Ex falso quodlibet, damit werden alle weiteren Kapitel obsolet: Haidt versucht eine evolutionstheoretische Begründung der unterschiedlichen Moralsysteme von Liberalen und Konservativen. Die Forschung zeigt aber, das es bei moralischen Themen immer um ‚Harm‘, ‚Fairness‘, und ‚Oppresssion‘ geht, bei Liberalen und Konservativen. Diese ticken gleich. Zuerst proklamiert Haidt unterschiedliche Moralsysteme (Konservative sind hier angeblich von Vorteil, weil sie alle 6 Dimensionen in gleicher Ausprägung haben, Liberale nur 2 Diemensionen berücksichtigen), und liefert dann Rezepte, wie sich die beiden Gruppen wieder besser verstehen können. Die Ergebnisse sind wertlos.
Aergerlich auch die Berufung auf die unter Evolutionstheoretikern umstrittene Theorie der Gruppenselektion, um damit für die Religion als nützlichen Irrläufer der Evolution zu argumentieren. Kritik am ‚New Atheism‘ gibt es wesentlich fundiertere.
Dass Haidt in den Staaten als wichtiger Intellektueller herumgereicht wird, sagt einiges über die Qualität der psychologischen Forschung dort. An einer europäischen Uni ginge das als Diplomarbeit nicht durch. Haidt, nennt seine Kritiker auf seiner eigenen Seite. Moralisch spricht das für ihn, sonst aber nichts. http://www.moralfoundations.org/critiques
Vielleicht passt dazu „Der nichtreligiöse gute Mensch“ von Victoria Rationi, einer angehenden Religionspsychologin …
Toll, dass Sie dieses Buch rezensiert haben!
····················
Aufgaben
1 - Schreiben Sie aus dem Ausgangstext die Stelle von „Aergerlich auch die“ bis „es wesentlich fundiertere.“ wörtlich ab.
2 - Prüfen Sie, ob die folgenden Aussagen mit dem Ausgangstext übereinstimmen, und antworten Sie jeweils mit Ja oder Nein samt den entscheidenden Worten aus dem Text: (a) Liberale und Konservative ticken bei moralischen Themen gleich. (b) Die Theorie der Gruppenselektion ist unter Evolutionstheoretikern unumstritten. (c) Die Ergebnisse werden als wertvoll eingeschätzt.

Vorliegende Angaben
····················
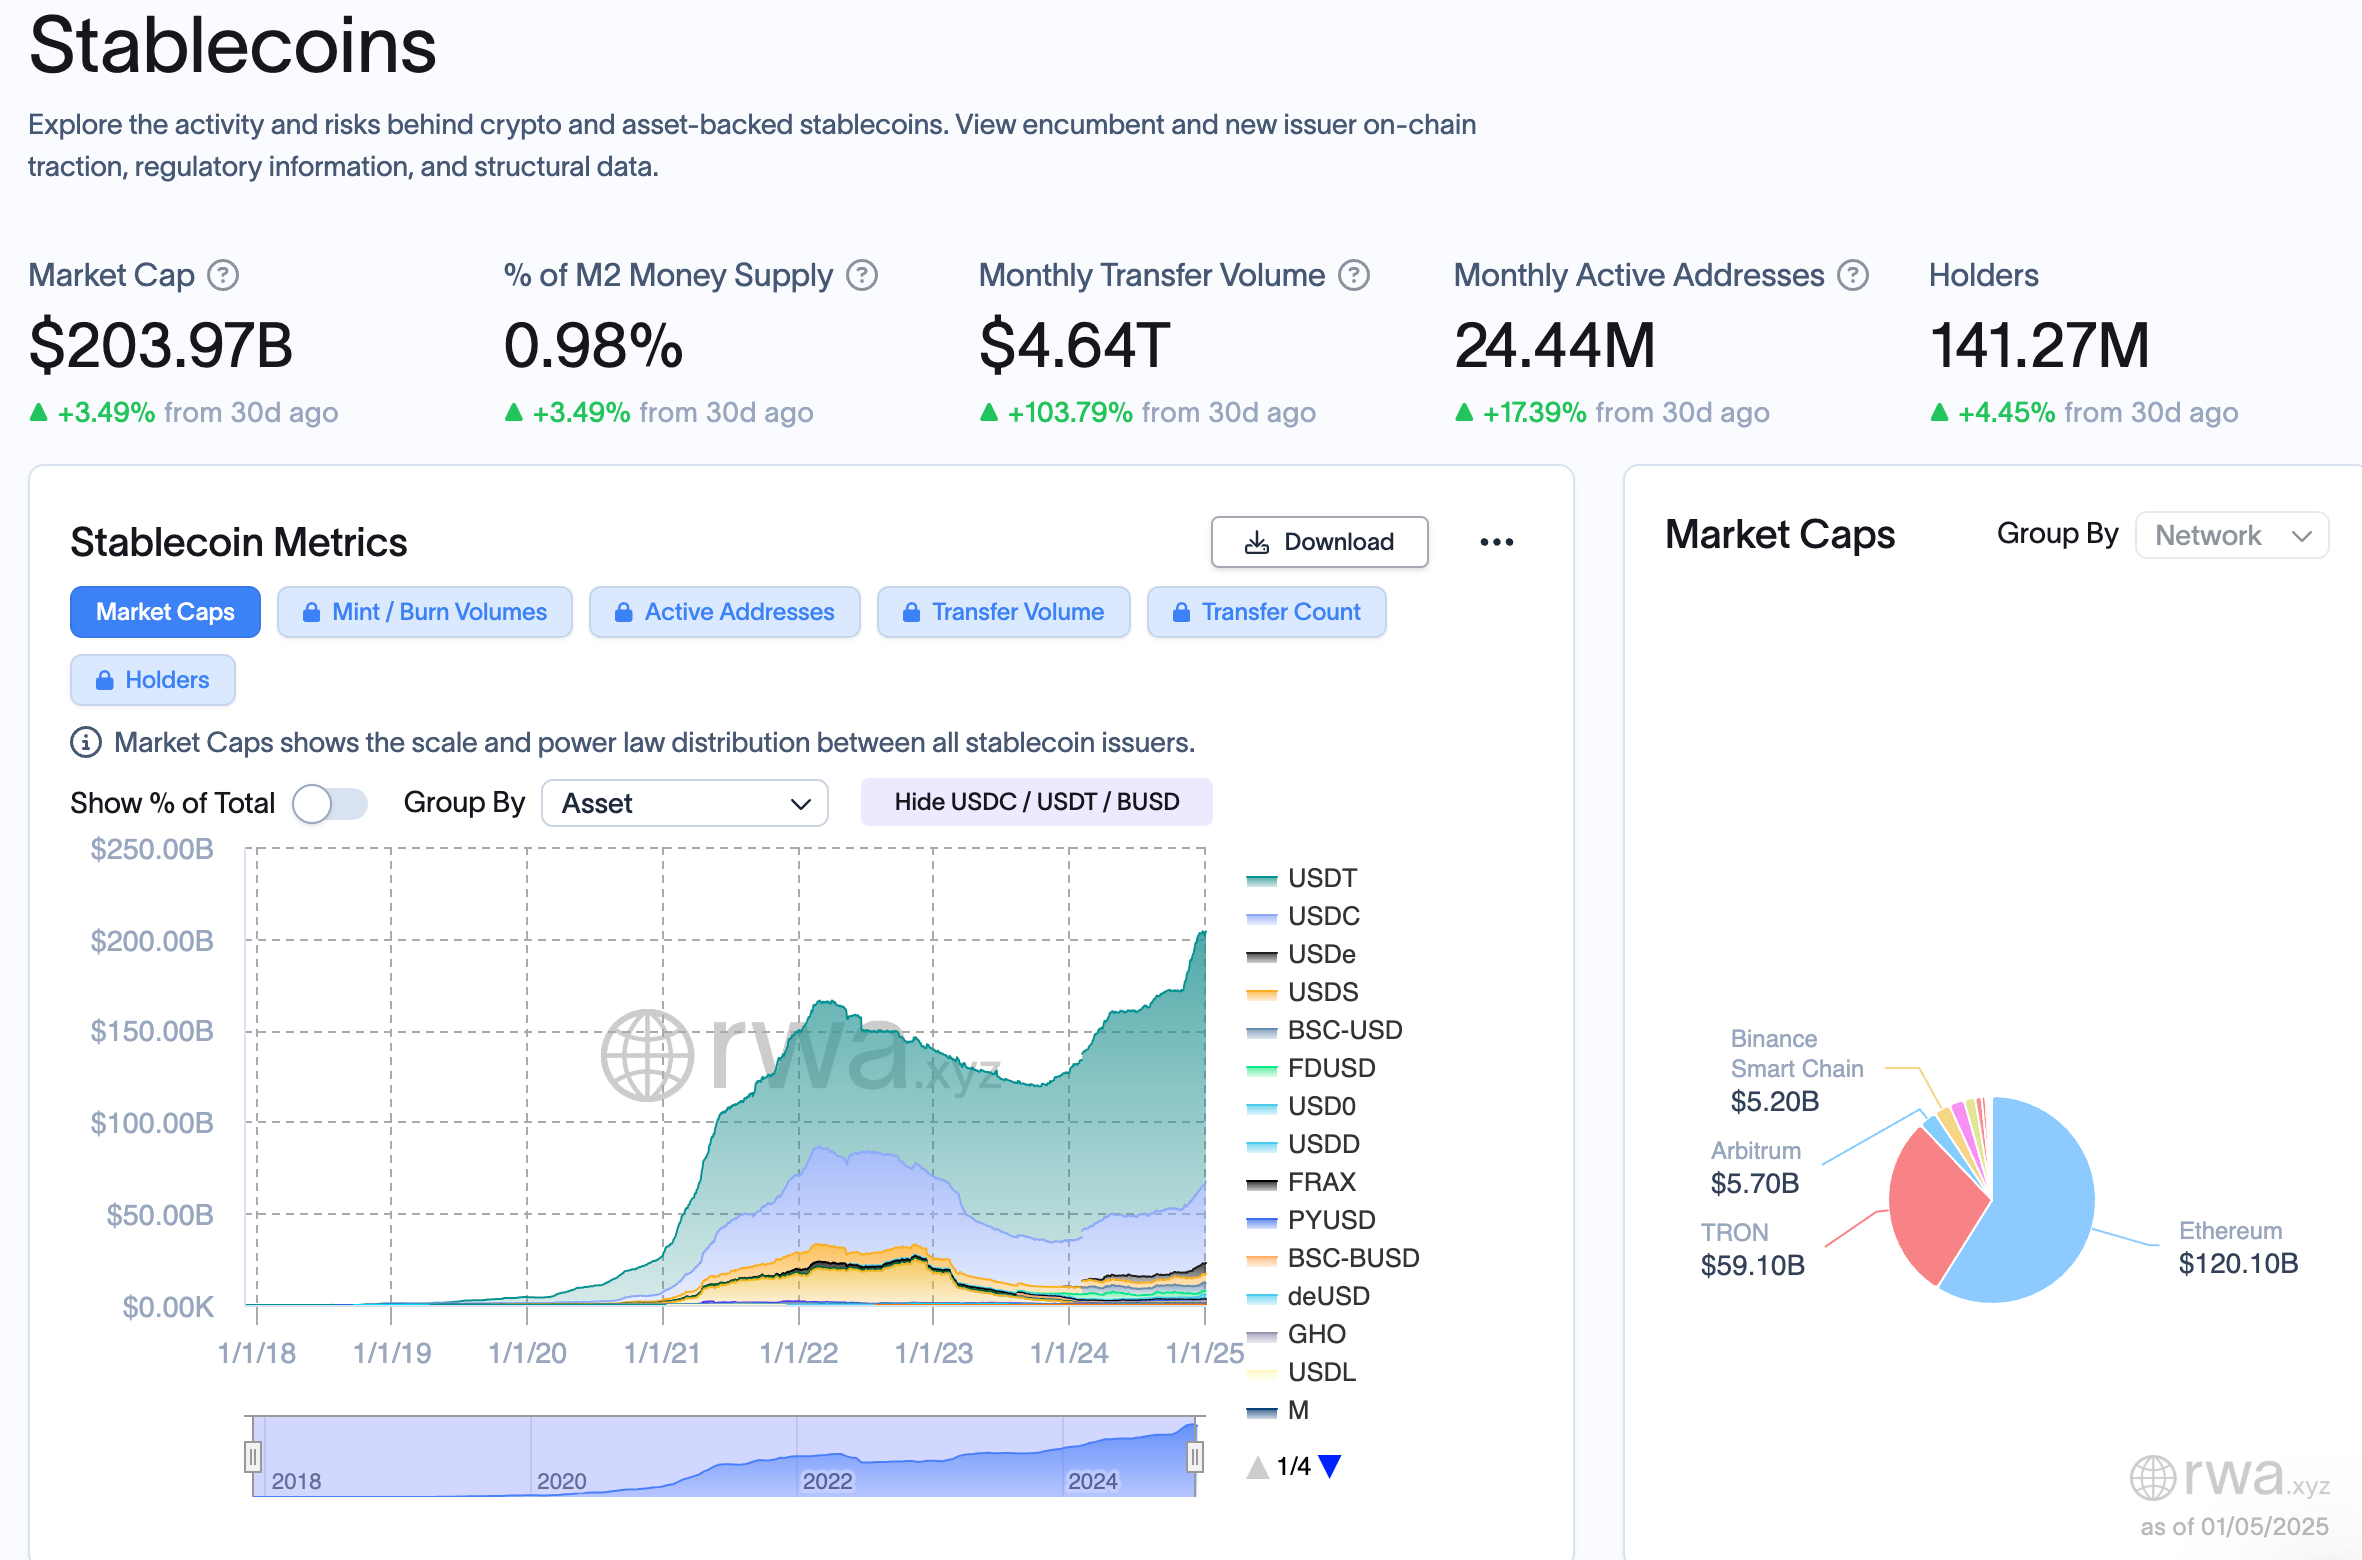Click Hide USDC / USDT / BUSD button
Viewport: 2362px width, 1560px height.
tap(1036, 802)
····················
Lösungen
1 -
Aergerlich auch die Berufung auf die unter Evolutionstheoretikern umstrittene Theorie der Gruppenselektion, um damit für die Religion als nützlichen Irrläufer der Evolution zu argumentieren. Kritik am ‚New Atheism‘ gibt es wesentlich fundiertere.

2 -
(a) Ja: „Diese ticken gleich.“
(b) Nein: „die unter Evolutionstheoretikern umstrittene Theorie der Gruppenselektion“
(c) Nein: „Die Ergebnisse sind wertlos.“